Urinary Tract Infections in Men

Side view cross section of male pelvis showing penis, testicle, urethra going through penis from bladder, rectum behind bladder, and kidney attached to bladder by ureter.

Urinary tract infections (UTIs) are most often caused by bacteria that invade the urinary tract. The bacteria may come from outside the body. Or they may travel from the skin outside of the rectum into the urethra. Pain in or around the urinary tract is a common symptom for most UTIs. But the only way to know for sure if you have a UTI is to have a urinalysis and urine culture. 

Types of UTIs

  • Cystitis. This is a bladder infection. It is often linked to a blockage from an enlarged prostate. You may have an urgent or frequent need to urinate, and bloody urine. Treatment includes antibiotics and medicine to relax or shrink the prostate. Sometimes you will need surgery.

  • Urethritis. This is an infection of the urethra. You may have a discharge from the urethra or burning when you urinate. You may also have pain in the urethra or penis. It is treated with antibiotics.

  • Prostatitis. This is an inflammation or infection of the prostate. You may have an urgent or frequent need to urinate, fever, or burning when you urinate. Or you may have a sore prostate, or a vague feeling of pressure. Prostatitis is treated with a range of medicines, depending on the cause.

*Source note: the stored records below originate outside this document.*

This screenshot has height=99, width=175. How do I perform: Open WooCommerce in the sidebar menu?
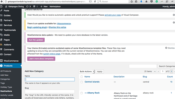11,61
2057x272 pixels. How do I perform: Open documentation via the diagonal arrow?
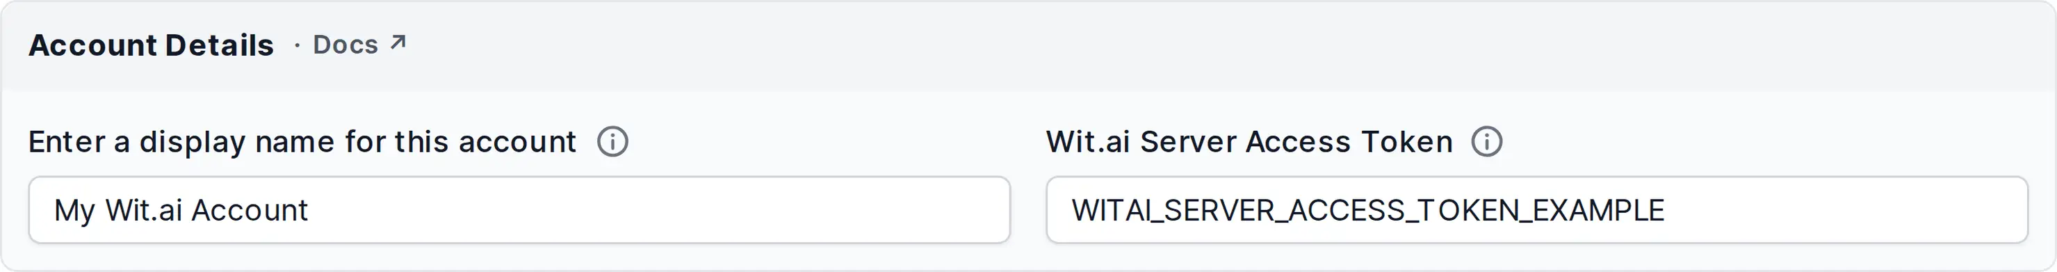click(398, 42)
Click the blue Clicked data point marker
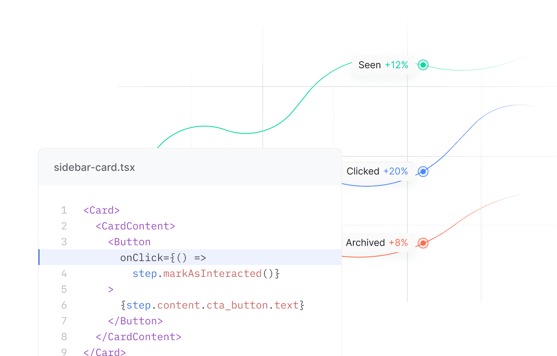This screenshot has height=356, width=557. tap(423, 171)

  • Pyelonephritis. This is a kidney infection. If not treated, it can be serious and damage your kidneys. In severe cases you may need to stay in the hospital. You may have a fever and low back pain.

Medicines to treat a UTI

Most UTIs are treated with antibiotics. These kill the bacteria. The length of time you need to take them depends on the type of infection. Take antibiotics exactly as directed until all of the medicine is gone. If you don't, the infection may not go away and may become harder to treat. For certain types of UTIs, you may be given other medicine to help treat your symptoms.

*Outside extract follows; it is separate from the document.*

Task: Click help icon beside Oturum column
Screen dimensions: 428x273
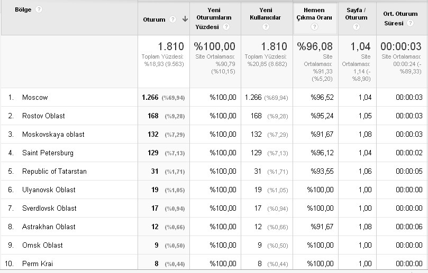Action: coord(172,20)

Lifestyle changes to treat and prevent UTIs

The lifestyle changes below will help get rid of your current infection. They may also help prevent future UTIs.

  • Drink plenty of fluids such as water, juice, or other caffeine-free drinks. This helps flush bacteria out of your system.

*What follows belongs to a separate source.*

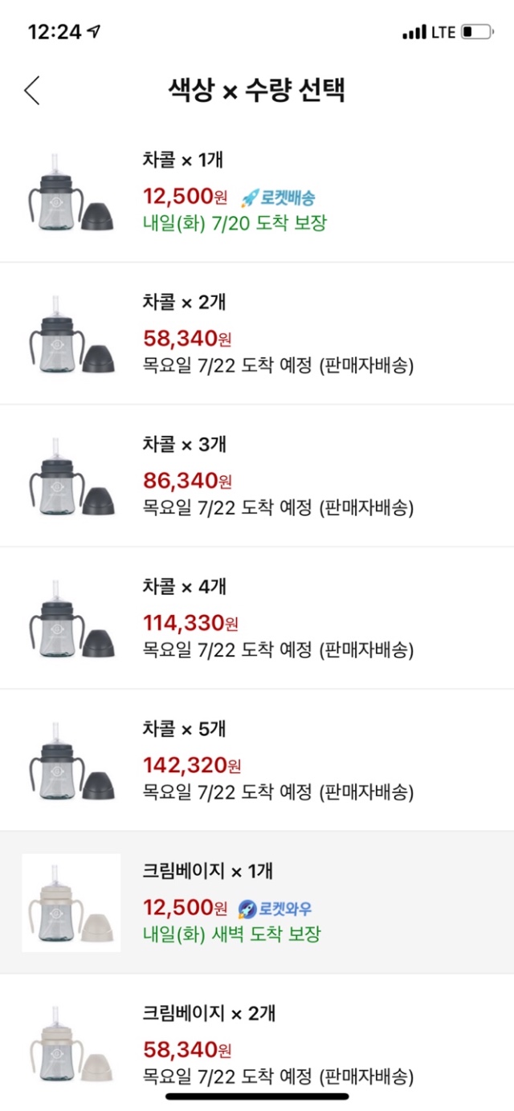
Task: Tap the Rocket Delivery badge icon
Action: (278, 197)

  • Empty your bladder when you feel the urge to urinate and before going to sleep. Urine that stays in your bladder promotes infection.

  • Use condoms during sex. These help prevent UTIs caused by sexually transmitted bacteria.

  • Keep follow-up appointments with your healthcare provider. He or she may do tests to make sure the infection has cleared. If needed, more treatment can be started.

Other treatments to prevent UTIs

Most UTIs respond to medicine. But sometimes you will need a procedure or surgery. This can treat an enlarged prostate, or remove a kidney stone or other blockage. Surgery may also treat problems caused by scarring or long-term infections.